▶ [What to produce] From the data below, retype exactly the lines starting with the one that contains "Screen dimensions: 527x462" and ending with the one that contains "The width and height of the screenshot is (750, 526).", both included.

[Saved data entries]
[Start of section]

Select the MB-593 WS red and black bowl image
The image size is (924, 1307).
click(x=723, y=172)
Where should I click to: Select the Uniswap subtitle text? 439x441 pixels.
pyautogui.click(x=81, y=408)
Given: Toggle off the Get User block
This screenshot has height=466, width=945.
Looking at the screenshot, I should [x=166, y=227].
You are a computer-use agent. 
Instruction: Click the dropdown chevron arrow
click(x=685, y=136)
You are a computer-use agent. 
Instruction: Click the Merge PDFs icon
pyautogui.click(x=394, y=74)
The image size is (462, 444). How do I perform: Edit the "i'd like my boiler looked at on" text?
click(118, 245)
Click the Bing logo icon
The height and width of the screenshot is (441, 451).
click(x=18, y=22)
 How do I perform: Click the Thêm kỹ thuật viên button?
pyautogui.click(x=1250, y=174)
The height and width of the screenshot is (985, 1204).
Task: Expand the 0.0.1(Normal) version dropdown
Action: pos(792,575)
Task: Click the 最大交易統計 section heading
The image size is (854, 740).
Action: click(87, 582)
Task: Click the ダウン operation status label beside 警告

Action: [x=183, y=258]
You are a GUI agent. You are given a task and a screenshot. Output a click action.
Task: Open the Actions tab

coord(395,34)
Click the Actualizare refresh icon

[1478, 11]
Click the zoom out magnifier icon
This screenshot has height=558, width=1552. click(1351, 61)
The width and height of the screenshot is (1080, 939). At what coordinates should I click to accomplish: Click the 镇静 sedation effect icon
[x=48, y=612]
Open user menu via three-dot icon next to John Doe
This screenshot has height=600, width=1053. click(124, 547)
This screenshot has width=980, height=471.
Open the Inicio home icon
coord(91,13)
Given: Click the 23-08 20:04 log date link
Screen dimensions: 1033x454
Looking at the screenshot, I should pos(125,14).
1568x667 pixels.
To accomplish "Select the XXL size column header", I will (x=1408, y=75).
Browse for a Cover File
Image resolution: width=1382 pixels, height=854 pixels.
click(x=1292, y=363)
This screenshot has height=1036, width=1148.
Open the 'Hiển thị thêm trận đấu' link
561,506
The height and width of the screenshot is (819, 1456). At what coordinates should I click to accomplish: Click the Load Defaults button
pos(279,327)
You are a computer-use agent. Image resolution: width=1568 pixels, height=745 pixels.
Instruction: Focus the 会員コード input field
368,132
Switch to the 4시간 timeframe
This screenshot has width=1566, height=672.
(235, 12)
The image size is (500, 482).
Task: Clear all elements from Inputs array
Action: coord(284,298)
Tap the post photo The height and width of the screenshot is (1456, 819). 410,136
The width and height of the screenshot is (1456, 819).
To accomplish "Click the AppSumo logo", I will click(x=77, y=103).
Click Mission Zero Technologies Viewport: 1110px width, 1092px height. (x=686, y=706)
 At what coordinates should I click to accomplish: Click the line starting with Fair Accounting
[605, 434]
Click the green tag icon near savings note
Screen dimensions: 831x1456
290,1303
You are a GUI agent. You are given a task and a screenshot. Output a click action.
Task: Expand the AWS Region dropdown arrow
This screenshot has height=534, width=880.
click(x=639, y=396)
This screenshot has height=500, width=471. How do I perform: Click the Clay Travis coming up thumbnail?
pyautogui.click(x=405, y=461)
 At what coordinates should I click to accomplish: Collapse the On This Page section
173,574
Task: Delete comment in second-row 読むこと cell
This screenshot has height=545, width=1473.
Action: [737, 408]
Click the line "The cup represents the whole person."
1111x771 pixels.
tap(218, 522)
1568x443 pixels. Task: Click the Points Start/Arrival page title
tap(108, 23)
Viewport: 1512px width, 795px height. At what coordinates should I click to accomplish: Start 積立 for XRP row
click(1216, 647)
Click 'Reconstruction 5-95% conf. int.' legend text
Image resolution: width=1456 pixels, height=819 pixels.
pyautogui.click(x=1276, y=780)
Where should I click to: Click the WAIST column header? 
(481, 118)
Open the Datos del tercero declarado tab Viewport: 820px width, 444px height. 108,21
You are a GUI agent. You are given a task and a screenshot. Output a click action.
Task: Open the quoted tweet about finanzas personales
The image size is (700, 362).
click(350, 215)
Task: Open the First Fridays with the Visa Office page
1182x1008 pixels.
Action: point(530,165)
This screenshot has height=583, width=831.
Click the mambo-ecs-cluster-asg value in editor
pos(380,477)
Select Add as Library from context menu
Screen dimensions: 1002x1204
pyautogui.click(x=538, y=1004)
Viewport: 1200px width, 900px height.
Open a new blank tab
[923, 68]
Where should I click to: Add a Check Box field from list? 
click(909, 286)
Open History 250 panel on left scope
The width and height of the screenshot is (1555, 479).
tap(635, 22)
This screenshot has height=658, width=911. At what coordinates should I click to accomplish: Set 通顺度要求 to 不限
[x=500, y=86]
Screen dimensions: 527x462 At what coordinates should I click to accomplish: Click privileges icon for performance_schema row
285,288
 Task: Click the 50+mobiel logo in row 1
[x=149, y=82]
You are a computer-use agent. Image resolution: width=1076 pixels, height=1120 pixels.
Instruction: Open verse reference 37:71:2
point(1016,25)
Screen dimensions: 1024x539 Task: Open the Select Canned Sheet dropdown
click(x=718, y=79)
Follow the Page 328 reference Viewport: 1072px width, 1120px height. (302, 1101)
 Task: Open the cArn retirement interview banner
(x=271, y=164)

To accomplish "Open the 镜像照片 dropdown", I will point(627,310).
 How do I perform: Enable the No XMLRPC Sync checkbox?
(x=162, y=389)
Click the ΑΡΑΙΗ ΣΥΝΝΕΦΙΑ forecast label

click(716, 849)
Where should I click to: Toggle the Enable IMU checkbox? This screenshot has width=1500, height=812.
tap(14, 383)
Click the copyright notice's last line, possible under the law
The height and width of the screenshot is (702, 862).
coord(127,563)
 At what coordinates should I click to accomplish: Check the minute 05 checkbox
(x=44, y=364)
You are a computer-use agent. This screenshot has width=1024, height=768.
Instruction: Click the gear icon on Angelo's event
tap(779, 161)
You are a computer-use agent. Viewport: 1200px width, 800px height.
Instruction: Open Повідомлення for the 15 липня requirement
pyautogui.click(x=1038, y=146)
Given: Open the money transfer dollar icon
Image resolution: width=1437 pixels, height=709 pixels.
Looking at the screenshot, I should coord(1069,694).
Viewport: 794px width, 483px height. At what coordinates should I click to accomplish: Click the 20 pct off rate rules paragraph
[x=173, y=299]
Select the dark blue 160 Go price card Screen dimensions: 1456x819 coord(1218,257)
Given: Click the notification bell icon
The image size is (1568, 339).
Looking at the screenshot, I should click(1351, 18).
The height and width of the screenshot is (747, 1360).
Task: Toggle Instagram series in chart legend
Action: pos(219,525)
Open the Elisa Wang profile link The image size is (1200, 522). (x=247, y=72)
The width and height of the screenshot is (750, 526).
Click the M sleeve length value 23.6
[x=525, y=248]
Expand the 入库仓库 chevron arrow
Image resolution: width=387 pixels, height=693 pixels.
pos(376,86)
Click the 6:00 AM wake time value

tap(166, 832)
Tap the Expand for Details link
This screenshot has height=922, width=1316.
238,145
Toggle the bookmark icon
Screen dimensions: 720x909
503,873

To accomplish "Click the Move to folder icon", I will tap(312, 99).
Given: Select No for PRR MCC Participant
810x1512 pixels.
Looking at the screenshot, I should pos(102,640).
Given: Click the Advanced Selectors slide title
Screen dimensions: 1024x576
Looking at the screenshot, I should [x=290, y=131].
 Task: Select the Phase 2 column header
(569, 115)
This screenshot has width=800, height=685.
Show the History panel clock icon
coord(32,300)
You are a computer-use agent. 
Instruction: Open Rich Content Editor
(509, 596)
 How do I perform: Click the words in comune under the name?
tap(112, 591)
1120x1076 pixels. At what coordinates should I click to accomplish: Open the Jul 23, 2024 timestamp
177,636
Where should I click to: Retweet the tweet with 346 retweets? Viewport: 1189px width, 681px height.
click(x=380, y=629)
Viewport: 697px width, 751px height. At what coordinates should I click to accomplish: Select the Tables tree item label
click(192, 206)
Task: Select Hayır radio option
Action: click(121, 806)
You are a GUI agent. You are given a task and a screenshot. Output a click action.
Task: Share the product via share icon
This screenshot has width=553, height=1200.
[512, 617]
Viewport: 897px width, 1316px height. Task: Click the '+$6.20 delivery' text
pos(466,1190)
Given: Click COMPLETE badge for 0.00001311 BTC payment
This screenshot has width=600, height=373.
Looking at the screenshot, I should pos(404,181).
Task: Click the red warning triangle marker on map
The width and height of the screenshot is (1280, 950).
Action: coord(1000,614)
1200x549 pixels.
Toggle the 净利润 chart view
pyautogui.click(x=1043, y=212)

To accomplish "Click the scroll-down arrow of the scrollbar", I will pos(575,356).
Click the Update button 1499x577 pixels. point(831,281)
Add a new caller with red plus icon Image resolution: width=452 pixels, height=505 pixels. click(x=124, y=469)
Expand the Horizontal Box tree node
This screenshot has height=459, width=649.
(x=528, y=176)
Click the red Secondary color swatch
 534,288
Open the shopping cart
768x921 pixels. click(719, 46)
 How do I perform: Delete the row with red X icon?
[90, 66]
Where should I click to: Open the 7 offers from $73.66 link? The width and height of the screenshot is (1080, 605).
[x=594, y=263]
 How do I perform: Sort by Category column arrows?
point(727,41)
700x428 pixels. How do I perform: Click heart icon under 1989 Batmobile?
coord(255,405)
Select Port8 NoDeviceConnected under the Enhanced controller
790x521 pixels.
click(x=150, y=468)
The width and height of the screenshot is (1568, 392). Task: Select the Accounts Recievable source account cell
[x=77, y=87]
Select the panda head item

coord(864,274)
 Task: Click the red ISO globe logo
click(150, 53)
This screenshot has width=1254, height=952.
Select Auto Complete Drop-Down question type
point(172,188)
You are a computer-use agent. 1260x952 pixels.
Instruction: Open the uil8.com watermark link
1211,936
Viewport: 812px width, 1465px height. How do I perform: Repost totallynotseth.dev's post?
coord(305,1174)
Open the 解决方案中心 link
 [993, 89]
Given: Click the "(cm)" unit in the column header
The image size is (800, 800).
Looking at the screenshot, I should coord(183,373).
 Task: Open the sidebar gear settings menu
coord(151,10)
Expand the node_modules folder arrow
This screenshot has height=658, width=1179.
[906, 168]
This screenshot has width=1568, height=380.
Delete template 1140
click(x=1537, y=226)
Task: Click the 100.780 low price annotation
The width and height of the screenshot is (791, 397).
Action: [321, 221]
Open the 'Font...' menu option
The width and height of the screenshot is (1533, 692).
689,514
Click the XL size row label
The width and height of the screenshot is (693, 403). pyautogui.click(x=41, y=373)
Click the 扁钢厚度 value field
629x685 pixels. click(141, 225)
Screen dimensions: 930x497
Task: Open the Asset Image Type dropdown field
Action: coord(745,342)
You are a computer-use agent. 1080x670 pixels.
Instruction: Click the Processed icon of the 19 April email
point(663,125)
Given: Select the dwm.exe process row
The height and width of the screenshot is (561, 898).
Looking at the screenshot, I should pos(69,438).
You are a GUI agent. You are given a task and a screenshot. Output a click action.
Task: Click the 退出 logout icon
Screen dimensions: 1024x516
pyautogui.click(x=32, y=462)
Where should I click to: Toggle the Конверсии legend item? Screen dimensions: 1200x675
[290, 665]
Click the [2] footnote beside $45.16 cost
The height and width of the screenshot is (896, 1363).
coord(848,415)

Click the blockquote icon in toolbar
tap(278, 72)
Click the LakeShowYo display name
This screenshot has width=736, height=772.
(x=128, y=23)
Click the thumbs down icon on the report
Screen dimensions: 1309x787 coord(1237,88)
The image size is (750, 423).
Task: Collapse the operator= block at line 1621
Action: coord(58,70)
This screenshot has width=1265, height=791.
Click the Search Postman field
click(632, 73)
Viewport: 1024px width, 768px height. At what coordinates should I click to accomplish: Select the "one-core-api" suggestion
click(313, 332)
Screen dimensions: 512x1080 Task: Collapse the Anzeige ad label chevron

[End of section]

▶ [Result of this task]
Screen dimensions: 527x462 At what coordinates should I click to accomplish: Click privileges icon for performance_schema row
285,288
 Task: Click the 50+mobiel logo in row 1
[x=149, y=82]
You are a computer-use agent. Image resolution: width=1076 pixels, height=1120 pixels.
Instruction: Open verse reference 37:71:2
point(1016,25)
Screen dimensions: 1024x539 Task: Open the Select Canned Sheet dropdown
click(x=718, y=79)
Follow the Page 328 reference Viewport: 1072px width, 1120px height. (302, 1101)
 Task: Open the cArn retirement interview banner
(x=271, y=164)

To accomplish "Open the 镜像照片 dropdown", I will point(627,310).
 How do I perform: Enable the No XMLRPC Sync checkbox?
(x=162, y=389)
Click the ΑΡΑΙΗ ΣΥΝΝΕΦΙΑ forecast label

click(716, 849)
Where should I click to: Toggle the Enable IMU checkbox? This screenshot has width=1500, height=812.
tap(14, 383)
Click the copyright notice's last line, possible under the law
The height and width of the screenshot is (702, 862).
coord(127,563)
 At what coordinates should I click to accomplish: Check the minute 05 checkbox
(x=44, y=364)
You are a computer-use agent. This screenshot has width=1024, height=768.
Instruction: Click the gear icon on Angelo's event
tap(779, 161)
You are a computer-use agent. Viewport: 1200px width, 800px height.
Instruction: Open Повідомлення for the 15 липня requirement
pyautogui.click(x=1038, y=146)
Given: Open the money transfer dollar icon
Image resolution: width=1437 pixels, height=709 pixels.
Looking at the screenshot, I should coord(1069,694).
Viewport: 794px width, 483px height. At what coordinates should I click to accomplish: Click the 20 pct off rate rules paragraph
[x=173, y=299]
Select the dark blue 160 Go price card Screen dimensions: 1456x819 coord(1218,257)
Given: Click the notification bell icon
The image size is (1568, 339).
Looking at the screenshot, I should click(1351, 18).
The height and width of the screenshot is (747, 1360).
Task: Toggle Instagram series in chart legend
Action: pos(219,525)
Open the Elisa Wang profile link The image size is (1200, 522). (x=247, y=72)
The width and height of the screenshot is (750, 526).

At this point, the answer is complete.